QoS Misconfiguration & Interface Flapping — 'VoIP Breaks When Busy'
Two Failure Modes, One Shift
QoS and interface flapping often appear together during high-traffic events. A link that flaps under load looks like a hardware problem — but may be a configuration or environmental issue. VoIP that only drops during business hours looks like a capacity problem — but is often a queue configuration that was never validated under real load.
- "VoIP calls are crystal clear in the morning, choppy and dropping after 9am"
- "Interface going up/down cycling — once every few minutes"
- "Video conferencing is degraded but file transfers are fine — same time of day"
- "We upgraded bandwidth but VoIP is still dropping at peak"
- "Link was stable for months, now cycling since the firmware update"
- "Specific site loses connectivity periodically — no pattern we can find"
QoS Misconfiguration — Why It Only Breaks Under Load
QoS queuing is invisible when bandwidth is available. Every packet gets forwarded immediately regardless of queue configuration when the link is not congested. The moment utilization approaches capacity, queuing decisions start to matter.

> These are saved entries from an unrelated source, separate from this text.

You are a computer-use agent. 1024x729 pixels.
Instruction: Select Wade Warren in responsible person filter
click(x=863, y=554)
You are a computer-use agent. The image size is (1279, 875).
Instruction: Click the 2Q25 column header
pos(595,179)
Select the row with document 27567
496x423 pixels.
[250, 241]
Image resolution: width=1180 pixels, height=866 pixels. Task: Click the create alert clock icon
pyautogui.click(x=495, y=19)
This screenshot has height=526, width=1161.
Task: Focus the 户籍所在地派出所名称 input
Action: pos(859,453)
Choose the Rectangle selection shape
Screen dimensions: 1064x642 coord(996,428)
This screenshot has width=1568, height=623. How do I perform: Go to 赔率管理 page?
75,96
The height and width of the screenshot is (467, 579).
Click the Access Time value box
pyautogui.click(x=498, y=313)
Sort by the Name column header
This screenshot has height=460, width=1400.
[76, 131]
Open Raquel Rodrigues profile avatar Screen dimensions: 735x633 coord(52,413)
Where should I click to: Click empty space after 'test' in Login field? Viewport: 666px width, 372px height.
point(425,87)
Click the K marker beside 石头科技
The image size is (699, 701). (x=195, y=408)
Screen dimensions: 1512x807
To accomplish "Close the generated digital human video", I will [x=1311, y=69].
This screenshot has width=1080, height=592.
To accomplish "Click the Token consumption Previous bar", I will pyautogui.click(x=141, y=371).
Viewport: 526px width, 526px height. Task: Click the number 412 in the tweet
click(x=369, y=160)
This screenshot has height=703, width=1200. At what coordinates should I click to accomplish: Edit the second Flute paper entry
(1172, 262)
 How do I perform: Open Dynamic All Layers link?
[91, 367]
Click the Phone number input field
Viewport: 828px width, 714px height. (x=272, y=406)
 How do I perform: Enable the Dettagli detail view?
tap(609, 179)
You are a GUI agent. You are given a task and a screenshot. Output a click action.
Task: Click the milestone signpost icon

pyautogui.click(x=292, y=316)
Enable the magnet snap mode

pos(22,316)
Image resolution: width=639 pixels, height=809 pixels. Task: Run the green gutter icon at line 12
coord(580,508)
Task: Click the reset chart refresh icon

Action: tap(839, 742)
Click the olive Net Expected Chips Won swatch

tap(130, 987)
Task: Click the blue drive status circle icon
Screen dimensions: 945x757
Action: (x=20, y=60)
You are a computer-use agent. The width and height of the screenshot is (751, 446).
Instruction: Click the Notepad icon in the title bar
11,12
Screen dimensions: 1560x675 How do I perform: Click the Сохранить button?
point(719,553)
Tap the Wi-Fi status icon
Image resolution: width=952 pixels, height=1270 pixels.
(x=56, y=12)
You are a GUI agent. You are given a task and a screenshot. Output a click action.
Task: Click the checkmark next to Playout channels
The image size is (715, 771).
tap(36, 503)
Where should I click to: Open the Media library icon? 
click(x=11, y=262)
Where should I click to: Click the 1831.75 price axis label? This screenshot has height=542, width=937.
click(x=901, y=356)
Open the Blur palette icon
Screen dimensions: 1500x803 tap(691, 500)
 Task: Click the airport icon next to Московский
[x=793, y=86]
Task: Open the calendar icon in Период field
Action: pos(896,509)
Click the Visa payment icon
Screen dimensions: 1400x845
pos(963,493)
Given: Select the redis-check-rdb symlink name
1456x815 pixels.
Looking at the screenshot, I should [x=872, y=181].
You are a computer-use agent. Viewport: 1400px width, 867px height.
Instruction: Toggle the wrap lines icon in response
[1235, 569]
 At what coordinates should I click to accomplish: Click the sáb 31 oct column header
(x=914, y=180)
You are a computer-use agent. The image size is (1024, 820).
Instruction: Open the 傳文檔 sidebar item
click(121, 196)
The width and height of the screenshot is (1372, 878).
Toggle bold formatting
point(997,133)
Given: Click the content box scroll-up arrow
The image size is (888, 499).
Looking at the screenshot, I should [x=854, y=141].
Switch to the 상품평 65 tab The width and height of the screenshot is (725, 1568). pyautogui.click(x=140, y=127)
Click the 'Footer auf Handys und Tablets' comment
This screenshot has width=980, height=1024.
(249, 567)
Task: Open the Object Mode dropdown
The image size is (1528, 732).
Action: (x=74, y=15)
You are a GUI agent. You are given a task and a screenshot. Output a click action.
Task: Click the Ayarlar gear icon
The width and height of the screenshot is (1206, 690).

Bad QoS configuration has zero impact at 30% utilization and catastrophic impact at 85%.
The QoS Validation Gap
Understanding Where Voice Fails
| QoS Condition | Effect on VoIP | What You Hear |
|---|---|---|
| No QoS — all traffic in one queue | VoIP packets wait behind large data transfers | Choppy audio, one-way audio, dropped calls under load |
| Wrong DSCP marking — voice marked as best-effort | VoIP gets no priority treatment even if QoS is configured | Same as no QoS — voice suffers when data is competing |
| Correct DSCP but wrong queue — voice in wrong priority queue | Voice gets queued but wrong priority level — inconsistent behavior | Audio is OK at low load, degrades under moderate load |
| Priority queue starving data queues (over-provisioned voice) | Data traffic cannot get through — users report slow file transfers alongside working voice | VoIP works, everything else slows dramatically |
| Jitter buffer exhaustion | Packets arrive with variable delay — buffer cannot absorb it | Robotic or warbling audio — the classic VoIP quality complaint |
Debug Sequence — Finding QoS Failures
! Step 1: Check current queue statistics — the most important command show policy-map interface GigabitEthernet0/0 ! Shows for each class: ! Class-map: VOICE ! packets: 50000 ! bytes: 8000000 ! rate: 1000000 bps ! Match: dscp ef (46) ! Queueing: Strict Priority ! queue limit: 64 packets ! (output) queue drops: 0 ← this is what matters ! (tail) drop: 0 ← drops = voice is being discarded ! In a voice quality problem: look for queue drops in the VOICE class ! If drops are non-zero: VoIP packets are being discarded = quality issues ! Step 2: Check DSCP markings on actual voice traffic ! Voice should be marked DSCP EF (Expedited Forwarding = decimal 46) show policy-map interface | include dscp|ef|class VOICE ! To verify live traffic is marked correctly — use NBAR or debug: show ip nbar protocol-discovery ! Shows what traffic NBAR is classifying — verify voice protocols are being identified ! Step 3: Check interface utilization at peak times show interface GigabitEthernet0/0 | include input rate|output rate ! If output rate is near line rate when VoIP quality degrades: ! Congestion is confirmed — QoS configuration is what determines voice behavior here ! Step 4: Check queue depths during congestion ! Poll this command during peak load: show queueing interface GigabitEthernet0/0 ! Look for: queue depth increasing for specific classes ! A queue that is constantly at its maximum depth = packets being dropped from that class ! Step 5: Check if trust is configured properly show mls qos interface GigabitEthernet0/0 ! Check: trust dscp is enabled (not trust cos or untrusted) ! If interface is "untrusted" — all DSCP markings from devices are re-marked to 0 = no QoS
Fixing QoS for Voice — What Actually Works
! Correct QoS policy structure for voice traffic:
! Step 1: Create class map that matches voice DSCP marking
class-map match-any VOICE
match dscp ef
! ef = Expedited Forwarding, DSCP 46 — standard voice marking
class-map match-any VIDEO
match dscp af41
! af41 = Assured Forwarding — video conferencing
class-map match-any SIGNALING
match dscp cs3
! cs3 = Class Selector 3 — call signaling (SIP, H.323)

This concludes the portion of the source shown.